DATA SUPPLIED -

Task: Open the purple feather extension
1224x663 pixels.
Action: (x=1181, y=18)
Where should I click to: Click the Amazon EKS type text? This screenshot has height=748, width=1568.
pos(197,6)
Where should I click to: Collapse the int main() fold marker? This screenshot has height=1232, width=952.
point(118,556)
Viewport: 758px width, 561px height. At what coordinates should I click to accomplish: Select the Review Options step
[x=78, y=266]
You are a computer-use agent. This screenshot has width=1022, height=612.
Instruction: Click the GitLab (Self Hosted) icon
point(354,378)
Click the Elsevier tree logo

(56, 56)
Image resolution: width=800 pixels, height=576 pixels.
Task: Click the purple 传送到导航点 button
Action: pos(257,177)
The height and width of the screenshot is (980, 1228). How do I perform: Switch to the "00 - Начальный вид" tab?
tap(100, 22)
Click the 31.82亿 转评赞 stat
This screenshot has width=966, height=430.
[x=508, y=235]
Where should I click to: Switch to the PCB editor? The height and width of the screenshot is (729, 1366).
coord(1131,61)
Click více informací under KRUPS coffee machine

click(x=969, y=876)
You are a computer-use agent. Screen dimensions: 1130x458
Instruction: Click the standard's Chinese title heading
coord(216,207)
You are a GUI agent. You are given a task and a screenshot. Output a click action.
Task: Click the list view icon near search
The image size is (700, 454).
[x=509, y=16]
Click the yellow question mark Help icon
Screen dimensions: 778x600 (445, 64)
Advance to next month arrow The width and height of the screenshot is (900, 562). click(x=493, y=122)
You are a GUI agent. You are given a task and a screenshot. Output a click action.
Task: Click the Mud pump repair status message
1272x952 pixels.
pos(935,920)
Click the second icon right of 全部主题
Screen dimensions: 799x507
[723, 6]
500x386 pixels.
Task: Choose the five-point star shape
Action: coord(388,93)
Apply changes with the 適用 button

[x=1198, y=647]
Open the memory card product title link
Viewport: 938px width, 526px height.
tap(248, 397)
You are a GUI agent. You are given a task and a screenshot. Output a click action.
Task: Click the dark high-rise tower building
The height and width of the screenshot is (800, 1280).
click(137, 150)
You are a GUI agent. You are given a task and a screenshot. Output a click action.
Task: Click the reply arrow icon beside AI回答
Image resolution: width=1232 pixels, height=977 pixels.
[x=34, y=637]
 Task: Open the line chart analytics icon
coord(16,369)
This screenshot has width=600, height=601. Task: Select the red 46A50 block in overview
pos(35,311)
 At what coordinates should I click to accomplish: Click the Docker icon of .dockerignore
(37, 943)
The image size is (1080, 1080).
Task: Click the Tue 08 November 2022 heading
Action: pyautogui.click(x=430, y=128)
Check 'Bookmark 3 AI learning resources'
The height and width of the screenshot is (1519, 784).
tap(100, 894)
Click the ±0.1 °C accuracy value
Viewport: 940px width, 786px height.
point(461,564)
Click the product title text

TASK DESCRIPTION -
Transcribe the listing so that each line matches exactly.

ANSWER TO THIS EXERCISE -
Task: Open the purple feather extension
1224x663 pixels.
Action: (x=1181, y=18)
Where should I click to: Click the Amazon EKS type text? This screenshot has height=748, width=1568.
pos(197,6)
Where should I click to: Collapse the int main() fold marker? This screenshot has height=1232, width=952.
point(118,556)
Viewport: 758px width, 561px height. At what coordinates should I click to accomplish: Select the Review Options step
[x=78, y=266]
You are a computer-use agent. This screenshot has width=1022, height=612.
Instruction: Click the GitLab (Self Hosted) icon
point(354,378)
Click the Elsevier tree logo

(56, 56)
Image resolution: width=800 pixels, height=576 pixels.
Task: Click the purple 传送到导航点 button
Action: pos(257,177)
The height and width of the screenshot is (980, 1228). How do I perform: Switch to the "00 - Начальный вид" tab?
tap(100, 22)
Click the 31.82亿 转评赞 stat
This screenshot has width=966, height=430.
[x=508, y=235]
Where should I click to: Switch to the PCB editor? The height and width of the screenshot is (729, 1366).
coord(1131,61)
Click více informací under KRUPS coffee machine

click(x=969, y=876)
You are a computer-use agent. Screen dimensions: 1130x458
Instruction: Click the standard's Chinese title heading
coord(216,207)
You are a GUI agent. You are given a task and a screenshot. Output a click action.
Task: Click the list view icon near search
The image size is (700, 454).
[x=509, y=16]
Click the yellow question mark Help icon
Screen dimensions: 778x600 (445, 64)
Advance to next month arrow The width and height of the screenshot is (900, 562). click(x=493, y=122)
You are a GUI agent. You are given a task and a screenshot. Output a click action.
Task: Click the Mud pump repair status message
1272x952 pixels.
pos(935,920)
Click the second icon right of 全部主题
Screen dimensions: 799x507
[723, 6]
500x386 pixels.
Task: Choose the five-point star shape
Action: coord(388,93)
Apply changes with the 適用 button

[x=1198, y=647]
Open the memory card product title link
Viewport: 938px width, 526px height.
tap(248, 397)
You are a GUI agent. You are given a task and a screenshot. Output a click action.
Task: Click the dark high-rise tower building
The height and width of the screenshot is (800, 1280).
click(137, 150)
You are a GUI agent. You are given a task and a screenshot. Output a click action.
Task: Click the reply arrow icon beside AI回答
Image resolution: width=1232 pixels, height=977 pixels.
[x=34, y=637]
 Task: Open the line chart analytics icon
coord(16,369)
This screenshot has width=600, height=601. Task: Select the red 46A50 block in overview
pos(35,311)
 At what coordinates should I click to accomplish: Click the Docker icon of .dockerignore
(37, 943)
The image size is (1080, 1080).
Task: Click the Tue 08 November 2022 heading
Action: pyautogui.click(x=430, y=128)
Check 'Bookmark 3 AI learning resources'
The height and width of the screenshot is (1519, 784).
tap(100, 894)
Click the ±0.1 °C accuracy value
Viewport: 940px width, 786px height.
point(461,564)
Click the product title text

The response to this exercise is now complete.